Disregarding the argumentative matter in the question put, which should under our rules[7] be reserved for that portion of the brief devoted to "Argument", his propositions, as expressed here and elsewhere, *489 reduce to this: The apartment house in question is not a "home", and since the purpose of the legislation is said to be to protect only the owners of "homesteads" or "personal residences" it has no application to the activities of the contractor before us when he worked on a combination residential and commercial structure. In support of this theory appellant cites various dictionary definitions of the word "home", none of which seems conclusive, since such terms as "the place where one resides", "one's dwelling place", or "the habitual abode of one's family", are generally as applicable to apartments as to homesteads. Moreover, as reference to any standard digest will disclose, the word home, as used in legislation, has many meanings, depending upon the purpose of the act. Thus it may refer "to a particular spot, or to a whole country",[8] to residence or domicile,[9] or, indeed, to a place of business, sometimes described as a "tourist" home. In the act here under consideration the meaning is made clear by the definitions contained in the act itself. The "residential builder" to whom the act refers in its protection of "home" owners is one who is engaged in the construction of either "residential structures or a combination of residential and commercial structures."[10] The "residential maintenance and alteration contractor" is similarly defined as one who undertakes to repair "a residential structure or combination of residential and commercial structure."[11] Thus it is clear from the definitions employed in the act itself that the "home owners" here sought to be protected are not simply the owners of *490 the traditional vine-covered cottages, but comprehend, as well, the owners of today's combined residential and commercial structures.
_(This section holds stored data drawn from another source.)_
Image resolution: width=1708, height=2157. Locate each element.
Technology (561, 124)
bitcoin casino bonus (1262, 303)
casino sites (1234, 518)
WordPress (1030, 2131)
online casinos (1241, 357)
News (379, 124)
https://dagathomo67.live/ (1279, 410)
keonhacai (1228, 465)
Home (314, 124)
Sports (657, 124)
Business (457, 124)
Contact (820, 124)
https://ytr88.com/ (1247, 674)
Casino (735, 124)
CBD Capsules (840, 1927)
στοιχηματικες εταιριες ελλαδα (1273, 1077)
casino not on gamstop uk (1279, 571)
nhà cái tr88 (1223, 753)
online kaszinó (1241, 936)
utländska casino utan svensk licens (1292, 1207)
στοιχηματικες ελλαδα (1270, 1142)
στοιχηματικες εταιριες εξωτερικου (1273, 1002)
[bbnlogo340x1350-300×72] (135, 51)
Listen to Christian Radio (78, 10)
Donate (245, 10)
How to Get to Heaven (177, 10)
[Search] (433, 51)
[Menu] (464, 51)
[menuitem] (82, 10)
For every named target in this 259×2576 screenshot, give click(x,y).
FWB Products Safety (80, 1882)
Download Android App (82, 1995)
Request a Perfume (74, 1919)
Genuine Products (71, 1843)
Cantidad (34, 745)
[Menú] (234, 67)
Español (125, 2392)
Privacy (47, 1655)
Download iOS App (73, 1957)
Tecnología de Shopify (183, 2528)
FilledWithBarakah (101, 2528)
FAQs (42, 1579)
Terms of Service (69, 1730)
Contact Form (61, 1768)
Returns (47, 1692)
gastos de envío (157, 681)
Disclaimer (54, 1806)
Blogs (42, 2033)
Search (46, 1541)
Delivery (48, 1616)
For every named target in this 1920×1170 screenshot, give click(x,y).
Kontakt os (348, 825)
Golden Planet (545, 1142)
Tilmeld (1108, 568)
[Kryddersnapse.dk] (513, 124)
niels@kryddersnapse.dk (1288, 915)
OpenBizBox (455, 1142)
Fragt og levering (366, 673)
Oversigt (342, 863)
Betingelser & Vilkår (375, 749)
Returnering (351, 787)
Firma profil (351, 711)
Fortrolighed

We find no error. Judgment affirmed. Costs to appellees.

DETHMERS, C.J., and CARR, KELLY, BLACK, EDWARDS, KAVANAGH, and SOURIS, JJ., concurred.

NOTES

[1] PA 1953, No 208 (CLS 1956, § 338.971 et seq. [Stat Ann 1957 Rev § 18.86(1) et seq.]).

[2] CLS 1956, § 338.986 (Stat Ann 1957 Rev § 18.86 [16]).

[3] Ibid.

[4] E.g., Deering's Cal. Codes, Business and Professions, § 7026 et seq.; 9 McQuillin, Municipal Corpoprations (3d ed, 1950), § 26.109.

[5] For results of defective and improperly installed plumbing see The Outbreak of Amebiasis in Chicago During 1933, by Drs. Bundesen, Tonney, and Rawlings, 102 Journal American Medical Association part 1, p 369 (1934).

[6] F.S. Bowen Electric Co. v. Foley (1952), 194 Va 92, 100 (72 SE2d 388, 393).

[7] Court Rule No 67, § 3 (1945), as last amended, 355 Mich xiv.

[8] Langhammer v. Munter (1895), 80 Md 518, 526 (31 A 300, 301, 27 LRA 330).

[9] In re Mullins (1946), 26 Wash2d 419, 444 (174 P2d 790, 804).

[10] CLS 1956, § 338.972, subd (b) (Stat Ann 1957 Rev § 18.86[2], subd [b]).

[11] CLS 1956, § 338.972, subd (c) (Stat Ann 1957 Rev § 18.86[2], subd [c]).